A block of data
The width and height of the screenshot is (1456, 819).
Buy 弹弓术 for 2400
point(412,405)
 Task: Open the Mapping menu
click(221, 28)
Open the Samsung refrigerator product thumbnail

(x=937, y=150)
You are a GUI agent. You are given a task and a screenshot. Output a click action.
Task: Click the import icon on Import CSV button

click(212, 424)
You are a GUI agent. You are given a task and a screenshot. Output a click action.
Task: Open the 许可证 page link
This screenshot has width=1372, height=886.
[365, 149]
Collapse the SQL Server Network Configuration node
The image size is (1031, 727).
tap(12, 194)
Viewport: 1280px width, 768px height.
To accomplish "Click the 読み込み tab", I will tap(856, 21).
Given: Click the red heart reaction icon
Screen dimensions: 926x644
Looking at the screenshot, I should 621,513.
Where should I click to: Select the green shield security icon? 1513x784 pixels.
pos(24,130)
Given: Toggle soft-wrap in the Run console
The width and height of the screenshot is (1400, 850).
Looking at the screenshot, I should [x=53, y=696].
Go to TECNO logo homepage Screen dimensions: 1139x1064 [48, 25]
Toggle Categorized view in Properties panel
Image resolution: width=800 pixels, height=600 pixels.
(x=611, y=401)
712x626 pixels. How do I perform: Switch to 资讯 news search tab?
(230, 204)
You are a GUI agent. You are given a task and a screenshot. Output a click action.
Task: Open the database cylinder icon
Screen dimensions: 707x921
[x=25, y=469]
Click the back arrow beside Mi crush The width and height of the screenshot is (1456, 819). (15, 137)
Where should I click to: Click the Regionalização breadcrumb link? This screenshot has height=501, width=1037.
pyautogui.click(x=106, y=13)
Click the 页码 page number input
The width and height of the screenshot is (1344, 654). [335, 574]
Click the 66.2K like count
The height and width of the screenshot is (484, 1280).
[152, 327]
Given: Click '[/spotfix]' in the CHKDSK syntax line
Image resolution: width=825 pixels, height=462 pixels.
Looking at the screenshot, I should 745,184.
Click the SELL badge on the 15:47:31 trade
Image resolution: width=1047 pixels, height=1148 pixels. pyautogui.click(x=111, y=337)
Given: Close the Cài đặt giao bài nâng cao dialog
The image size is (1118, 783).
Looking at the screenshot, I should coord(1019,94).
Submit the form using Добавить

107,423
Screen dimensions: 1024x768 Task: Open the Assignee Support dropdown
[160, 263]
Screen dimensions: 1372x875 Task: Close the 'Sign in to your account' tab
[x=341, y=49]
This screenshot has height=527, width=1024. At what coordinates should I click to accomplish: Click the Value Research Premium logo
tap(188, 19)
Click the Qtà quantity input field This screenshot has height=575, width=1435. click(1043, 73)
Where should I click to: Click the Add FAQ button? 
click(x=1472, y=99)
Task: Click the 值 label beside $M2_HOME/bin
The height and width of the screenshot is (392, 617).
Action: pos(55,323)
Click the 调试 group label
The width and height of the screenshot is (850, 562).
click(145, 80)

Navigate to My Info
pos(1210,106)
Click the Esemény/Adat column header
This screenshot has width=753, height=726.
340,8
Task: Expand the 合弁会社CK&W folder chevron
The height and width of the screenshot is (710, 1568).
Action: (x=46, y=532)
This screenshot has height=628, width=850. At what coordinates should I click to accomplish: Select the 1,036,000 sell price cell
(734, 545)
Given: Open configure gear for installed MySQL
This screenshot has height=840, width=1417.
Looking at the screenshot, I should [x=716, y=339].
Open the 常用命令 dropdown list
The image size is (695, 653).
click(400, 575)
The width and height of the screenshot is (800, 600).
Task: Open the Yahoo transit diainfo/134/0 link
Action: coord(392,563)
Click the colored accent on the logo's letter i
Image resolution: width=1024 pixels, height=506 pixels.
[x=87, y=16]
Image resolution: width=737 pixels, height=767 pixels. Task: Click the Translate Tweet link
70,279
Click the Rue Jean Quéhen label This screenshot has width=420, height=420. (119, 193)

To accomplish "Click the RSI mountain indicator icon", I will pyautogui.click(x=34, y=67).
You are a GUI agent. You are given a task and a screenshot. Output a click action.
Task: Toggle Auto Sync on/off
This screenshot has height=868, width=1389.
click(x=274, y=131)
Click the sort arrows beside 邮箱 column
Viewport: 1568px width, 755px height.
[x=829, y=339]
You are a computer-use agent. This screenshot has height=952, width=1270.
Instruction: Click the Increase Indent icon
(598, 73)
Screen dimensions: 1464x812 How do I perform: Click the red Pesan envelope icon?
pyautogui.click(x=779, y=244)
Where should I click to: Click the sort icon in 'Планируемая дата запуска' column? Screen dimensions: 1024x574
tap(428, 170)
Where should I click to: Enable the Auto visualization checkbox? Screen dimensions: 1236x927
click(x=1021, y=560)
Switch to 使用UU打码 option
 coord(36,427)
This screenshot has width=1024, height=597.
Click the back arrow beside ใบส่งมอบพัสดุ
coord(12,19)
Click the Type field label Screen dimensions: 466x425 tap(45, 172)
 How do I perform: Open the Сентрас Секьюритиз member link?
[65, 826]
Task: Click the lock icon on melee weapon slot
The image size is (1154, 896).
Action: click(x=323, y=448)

* [GOAL]: Rewrite the listing starting at the line containing "Image resolution: width=737" and ending at its last line, changing "Auto Sync" to "Background Sync" and leaving everything else unchanged.

* [COMPLETED TASK]:
Image resolution: width=737 pixels, height=767 pixels. Task: Click the Translate Tweet link
70,279
Click the Rue Jean Quéhen label This screenshot has width=420, height=420. (119, 193)

To accomplish "Click the RSI mountain indicator icon", I will pyautogui.click(x=34, y=67).
You are a GUI agent. You are given a task and a screenshot. Output a click action.
Task: Toggle Background Sync on/off
This screenshot has height=868, width=1389.
click(x=274, y=131)
Click the sort arrows beside 邮箱 column
Viewport: 1568px width, 755px height.
[x=829, y=339]
You are a computer-use agent. This screenshot has height=952, width=1270.
Instruction: Click the Increase Indent icon
(598, 73)
Screen dimensions: 1464x812 How do I perform: Click the red Pesan envelope icon?
pyautogui.click(x=779, y=244)
Where should I click to: Click the sort icon in 'Планируемая дата запуска' column? Screen dimensions: 1024x574
tap(428, 170)
Where should I click to: Enable the Auto visualization checkbox? Screen dimensions: 1236x927
click(x=1021, y=560)
Switch to 使用UU打码 option
 coord(36,427)
This screenshot has width=1024, height=597.
Click the back arrow beside ใบส่งมอบพัสดุ
coord(12,19)
Click the Type field label Screen dimensions: 466x425 tap(45, 172)
 How do I perform: Open the Сентрас Секьюритиз member link?
[65, 826]
Task: Click the lock icon on melee weapon slot
The image size is (1154, 896).
Action: click(x=323, y=448)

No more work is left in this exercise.